Apple Gets More Serious About Using Twitter, but Why it Doesn’t Matter
Apple, the company behind aesthetically pleasing hardware that keeps fanboys drooling, has recently joined Twitter. If you take a look at any one of their four accounts, you’ll notice one thing: they’re not using Twitter to converse but to broadcast. Effectively, they’re porting their press release information to the wide open, and perhaps going a little more granular by featuring content specific to elements of iTunes.
First, I’m going to say kudos to Apple for trying involve themselves in the world of social media. I’m going to stop there, though. Unfortunately, they still don’t quite “get it.” Let’s envision this scenario: a user has a support issue about an Apple product. If it was a Comcast product, you’d get a near immediate response from Frank Eliason, the company’s Director of Digital Care. Apple has no such protocol in place, and at this point, there is no engagement. If you used Twitter to direct a complaint to iTunes, if and only if they bother to monitor and respond to their replies, they would send you to their faceless and non-responsive customer support channel.
I don’t expect Apple to port their customer service wholly over to Twitter, but Apple does little in terms of customer service issues altogether. They have discussion forums that are visited by moderators who merely police the content itself, but change never comes from suggestions offered in the forum itself or in the posts, even if hundreds of users contribute the same identical observations. Members are encouraged by other members (not moderators, and certainly not Apple) to submit product feedback, though if you take a look at that page, there are a lot of items. And once you’ve sent the email off, that’s all. No acknowledgment. In fact, of the many issues I’ve submitted over the years (and I know countless others have had problems with as well), nothing has been addressed. It makes me wonder if I’m sending my requests to a wall (or for your tech geeks, /dev/null) or if people really work for Apple (outside their marketing and engineering departments).
Apple’s approach toward using Twitter is likely motivated by a desire to connect with their customers. But connecting should be a two-way street. Social media is exactly that: “social.” At this point, it might as well be that these iTunes accounts are managed and maintained by interns who have no power to effectuate change. Yet listening is incredibly important. It can help boost your “ratings” among the crowd, turning a casual fanboy into a die-hard fanboy. It can turn a prospective buyer into a customer. It can instill faith that your customers have in your company. If not for your customers, you’d be nowhere, right?
If you’re going to dive in the social media world, you need to understand what it means to be “social.” That is, to promote your customers and not just your own agenda. Empower them. At the minimum, let them know that they are being heard (and yes, bring their concerns to those who actually can do something).

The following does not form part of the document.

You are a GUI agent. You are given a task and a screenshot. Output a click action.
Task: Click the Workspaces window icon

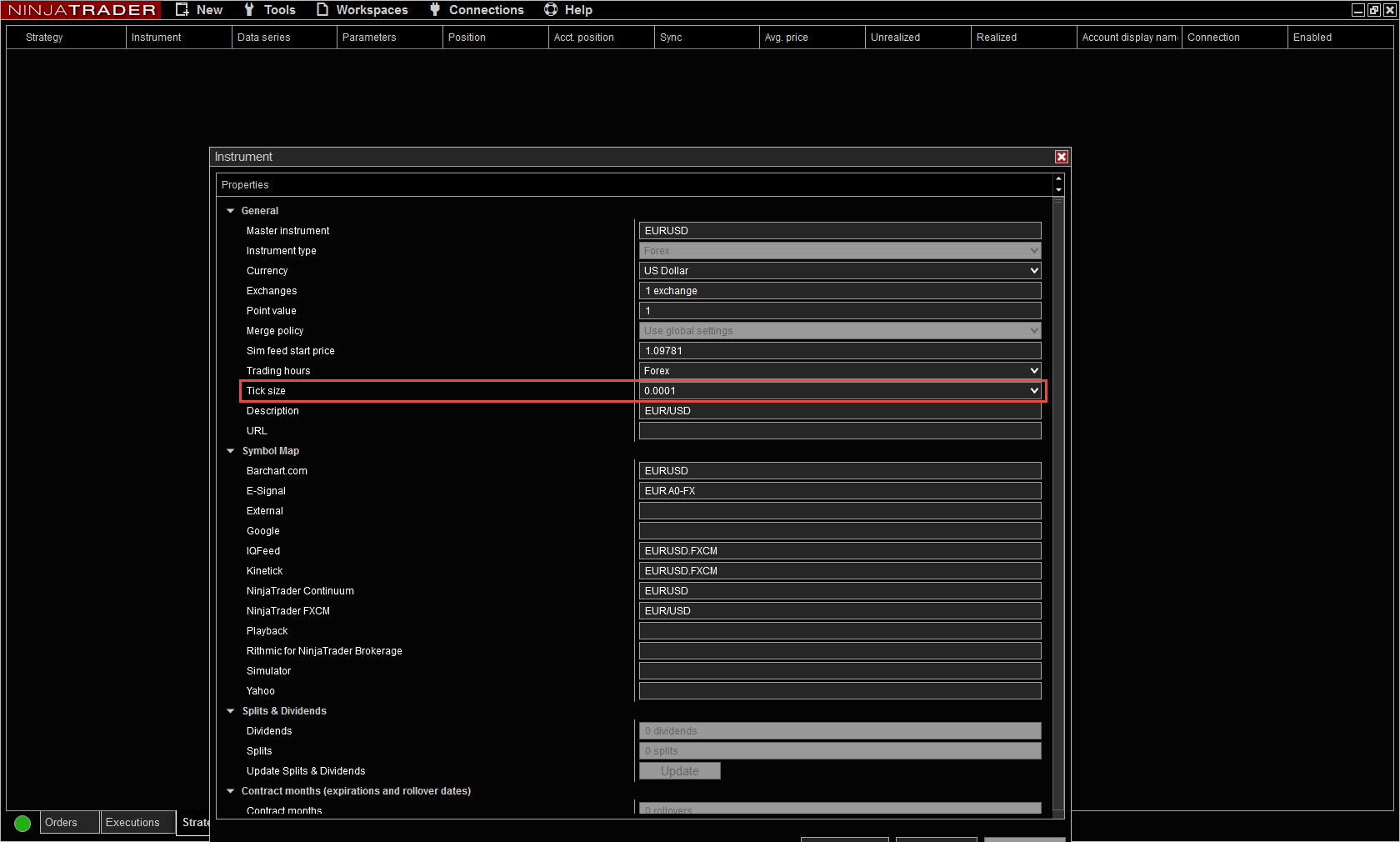coord(322,10)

If you’re a company looking to dive into social media, you should be doing more than just broadcasting and taking advantage of your followers. Show them why you deserve to be followed by letting them voice their concerns — and by taking those back to the people who really can make a difference. Don’t wait until there’s a PR firestorm before you actually take action, Phil Schiller. Be proactive and not reactive. (To that end, the fact that apps are killing music is still an issue voiced by many of your customers on the proper channels — your forums and via the feedback portal — but yet you refuse to acknowledge the issue. Perhaps a PR firestorm is what is needed to get Apple to fix that problem. I’m sure there are other similar concerns.) Clearly, it seems that Apple responds when it needs to put out fires despite wanting to make its customers happy. And that’s never a good business practice to follow.
If you’re considering social media marketing for your business, no matter what size your company is, listening and engagement is key. Letting your customers know that they matter is priceless. Being human isn’t such a difficult task. If you need help at a bank and speak to the teller but the teller remains silent, is that good business practice? Is that even professional?
Think about redoing your Twitter strategy if all you plan on doing is broadcasting. I’m sure that if iTunes actually included the customer in its feed, and if other Apple departments followed suit, there would be a whole lot more followers and satisfied customers. It can make all the difference in nurturing a positive perception of your company.